The ISN continues to actively demonstrate the impact and relevance of kidney disease in achieving UHC.
The ISN actively welcomes the inclusion of NCDs in the UN Agenda 2030 for Sustainable Development as well as its 17 SDGs. Nevertheless, the ISN continues to call for increased awareness of the often underestimated clinical, economic, and social burden of kidney diseases.
The ISN recognizes that structural factors, including poverty, education, nutrition, gender inequality, substance abuse, lack of access to primary care, and overall health directly increase the risk of kidney disease. The ISN therefore commends the holistic approach of the Agenda 2030 and SDGs, which provide strategies to positively impact kidney disease globally.
Read the ISN’s statement at the 66th Session of the WHO Regional Committee for Europe in September 2016.
Read Dr. Valerie Luyckx’s article, “The Sustainable Development Goals: hope for kidney disease” in The Lancet Kidney Campaign.
The ISN anticipates that the international community and member states will successfully implement the UN Agenda 2030 framework to inspire other regions of the world.
A systematic analysis of global mortality for the Global Burden of Disease study shows that deaths from kidney diseases are increasing globally. Kidney disease is not, however, among the four major NCDs targeted explicitly by the WHO.
The ISN recognizes the challenge of this status and focuses efforts on building a stronger profile and understanding of kidney diseases, identifying opportunities where the ISN can make a relevant and valuable contribution to international organizations such as the WHO and the UN.
The ISN seeks to highlight the need to address kidney disease as both a leading NCD and as an amplifier of other NCDs such as diabetes and cardiovascular disease (CVD).

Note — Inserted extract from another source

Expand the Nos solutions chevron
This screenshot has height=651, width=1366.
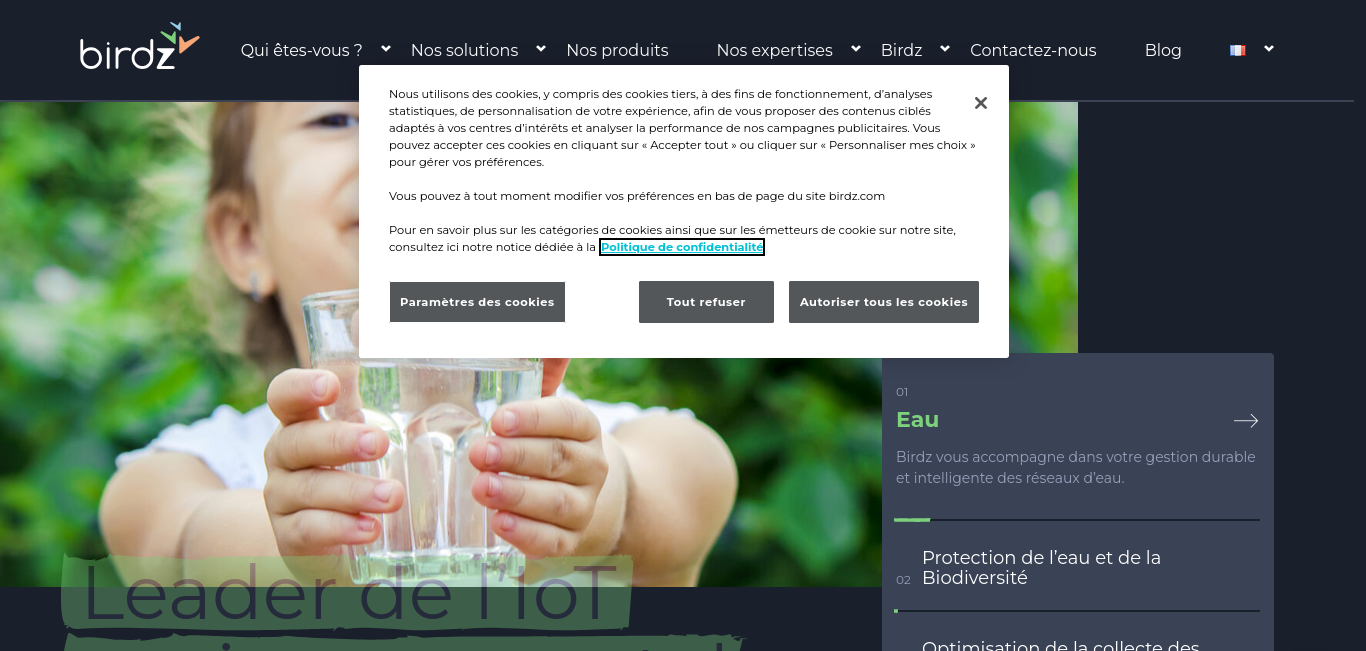coord(541,48)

The ISN joined the World Heart Federation and other leading health organizations in signing the Mexico Declaration on Circulatory Health for All People, which calls on international organizations and national governments to ensure better prevention, diagnosis, and management of circulatory and other NCDs, including kidney disease.
In 2017, the ISN joined the Global Coalition for Circulatory Health, which brings together international, regional, and national stakeholders in circulatory health to drive the urgent action needed to combat heart disease and strokes.

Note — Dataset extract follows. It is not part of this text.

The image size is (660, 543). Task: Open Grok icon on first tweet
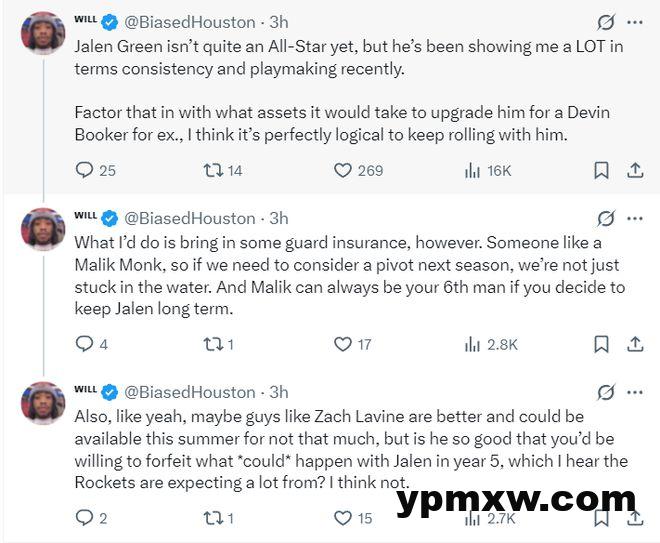coord(605,22)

In 2016, the ISN was invited to a WHO stakeholder consultation on the revision of Appendix 3 of the WHO Global NCD Action Plan 2013-2020. The ISN’s response highlighted kidney disease’s status as a “neglected” disease as well as the need to raise its profile as a worldwide public health concern.
The ISN emphasizes the underestimated link between diabetes, cardiovascular diseases, and kidney diseases to the international healthcare community and recommends early detection of kidney diseases in diabetes and CVD patients to improve outcomes.
Concerned by the ongoing issue of international organ trafficking and the global shortage of organs for transplantation, the ISN and The Transplantation Society (TTS) embarked in a two-year process of debate and strategic discussions which culminated in the release of the Declaration of Istanbul on Organ Trafficking and Transplant Tourism in 2008. The Declaration serves to establish unity and momentum to prevent unethical practices in organ transplantation worldwide.
The ISN continues to raise awareness on the challenges and international discrepancies in accessing suitable and equitable kidney replacement therapy, including transplantation, and on the level of safety, quality, and efficacy of donation and transplantation of human cells, tissues, and organs.